Regarding the hiring of employees from the minority communities in Israel, Krainer says that Checkmarx is working with a contractor that employs Haredi women in research and development. The company is planning on hiring more members of minority groups in Israel and other Checkmarx sites around the world. Additionally, Checkmarx is working to ensure equal compensation for men and women throughout the company.

Of the company’s 1,000 workers, approximately 350 are in Israel, 200 are based in the United States, and the rest are stationed in France, Germany, the UK, India, Singapore, India and Portugal for the most part. Interestingly, Portugal has turned out to be a great source of talent for the company, which now has an office in Braga, which is located near Porto. “Portugal is our hidden gem,” says Maty Siman.  “Ten years ago, when we were a small company, we needed an alternative to Israeli developers that would scale faster.” Siman located a woman in Portugal who did some contract work for the company. He was very impressed with her work, and she told him that she taught at the university in Braga, which had many students who were expert in code analysis and were available. Checkmarx began hiring people in Braga, and today, after ten years, there are over 150 people employed in the Braga office. The woman who completed the first project for Maty Siman is now vice-president of Engineering and Checkmarx site manager in Braga.

 Learning event in United States, March 2022 (credit: PR)
Learning event in United States, March 2022 (credit: PR)

The future of Checkmarx

Long-term partners Benzaquen and Siman are optimistic about the company’s future. Maty Siman quantifies his hopes numerically. “I predict tenfold growth in the market over the next five years,” says Siman, “and it will have a direct positive impact to our own market valuation. There are 30 million software developers in the world, and all of them need to develop secure software. We want to keep our position as the best solution in the market.”

“I came to build something sustainable and make a mark on the industry and on people,” says Benzaquen. “We are continuing to develop the company, and we are investing heavily in innovation and acquisition. This is a growth industry, and our focus is on growth in the coming years.”
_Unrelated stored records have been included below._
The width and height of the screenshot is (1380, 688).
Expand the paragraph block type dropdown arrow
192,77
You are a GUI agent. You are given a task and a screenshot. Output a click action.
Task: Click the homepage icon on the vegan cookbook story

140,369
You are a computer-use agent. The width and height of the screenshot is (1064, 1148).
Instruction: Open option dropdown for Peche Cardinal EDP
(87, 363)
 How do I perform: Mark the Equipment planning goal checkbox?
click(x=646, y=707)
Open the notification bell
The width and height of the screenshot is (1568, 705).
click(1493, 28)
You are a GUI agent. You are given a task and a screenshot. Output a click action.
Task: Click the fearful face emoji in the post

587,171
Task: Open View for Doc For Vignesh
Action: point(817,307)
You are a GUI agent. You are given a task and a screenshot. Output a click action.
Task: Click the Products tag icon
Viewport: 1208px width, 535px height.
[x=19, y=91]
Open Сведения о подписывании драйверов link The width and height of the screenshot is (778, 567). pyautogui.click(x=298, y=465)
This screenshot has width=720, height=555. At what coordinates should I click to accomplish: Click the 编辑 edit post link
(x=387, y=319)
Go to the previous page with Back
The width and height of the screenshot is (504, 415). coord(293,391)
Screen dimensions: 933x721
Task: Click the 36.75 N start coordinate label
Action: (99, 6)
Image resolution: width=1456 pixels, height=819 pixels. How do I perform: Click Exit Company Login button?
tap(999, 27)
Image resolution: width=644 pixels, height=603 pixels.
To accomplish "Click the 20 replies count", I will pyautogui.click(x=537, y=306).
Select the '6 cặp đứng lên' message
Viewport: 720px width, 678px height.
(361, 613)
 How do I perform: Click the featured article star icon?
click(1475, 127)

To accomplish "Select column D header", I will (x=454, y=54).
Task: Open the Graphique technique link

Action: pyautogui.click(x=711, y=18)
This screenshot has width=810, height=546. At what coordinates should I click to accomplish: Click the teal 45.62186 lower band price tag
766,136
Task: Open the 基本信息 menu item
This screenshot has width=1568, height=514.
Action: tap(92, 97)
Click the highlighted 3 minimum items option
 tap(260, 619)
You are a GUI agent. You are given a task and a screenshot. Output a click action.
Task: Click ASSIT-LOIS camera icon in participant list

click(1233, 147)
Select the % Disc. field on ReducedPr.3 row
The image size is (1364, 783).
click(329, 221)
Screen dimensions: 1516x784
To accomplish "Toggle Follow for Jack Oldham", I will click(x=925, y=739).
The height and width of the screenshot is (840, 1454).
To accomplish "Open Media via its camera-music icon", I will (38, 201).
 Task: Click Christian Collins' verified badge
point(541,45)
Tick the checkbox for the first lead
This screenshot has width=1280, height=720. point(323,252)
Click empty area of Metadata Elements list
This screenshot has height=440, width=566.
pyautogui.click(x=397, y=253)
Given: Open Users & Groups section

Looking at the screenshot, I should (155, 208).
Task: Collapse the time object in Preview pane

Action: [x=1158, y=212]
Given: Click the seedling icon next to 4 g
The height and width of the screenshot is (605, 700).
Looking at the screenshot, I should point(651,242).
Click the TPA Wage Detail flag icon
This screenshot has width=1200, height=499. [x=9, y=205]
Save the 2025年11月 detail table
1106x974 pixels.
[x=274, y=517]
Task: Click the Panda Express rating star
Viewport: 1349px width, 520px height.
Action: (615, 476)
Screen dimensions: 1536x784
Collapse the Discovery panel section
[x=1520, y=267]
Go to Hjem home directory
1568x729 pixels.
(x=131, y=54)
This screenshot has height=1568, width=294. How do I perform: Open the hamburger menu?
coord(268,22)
Benzaquen continues and says that Checkmarx is a classic story of enterprise software that has succeeded. “For me, the story of Checkmarx is a story of being in the right place at the right time with the right people with a strong vision, never giving up, and not looking for a quick fix. It’s hard work. You must brand yourself and build trust with companies, investors and people one at a time. It’s about building relationships, block by block. We will continue to go in that direction.”

We conclude our interview with a discussion of the company’s theme for 2022. “Every year, says Benzaquen, “I place a lot of importance on the theme of the year at Checkmarx. This year, our theme centers around passion. We want to enable our employees to let their passion speak out, not only in their work and performance but in other activities as well.” Having passion for one’s job makes people not only more efficient in their work but more fulfilled personally, he says. 

For Emmanuel Benzaquen, Checkmarx is the “how” to support his passion to create a company that would last, be sustainable, and create job opportunities in Israel and around the world. The company’s success as one of the world’s leading software security firms is the result of a healthy dose of that passion, industry-leading performance, leadership and people skills.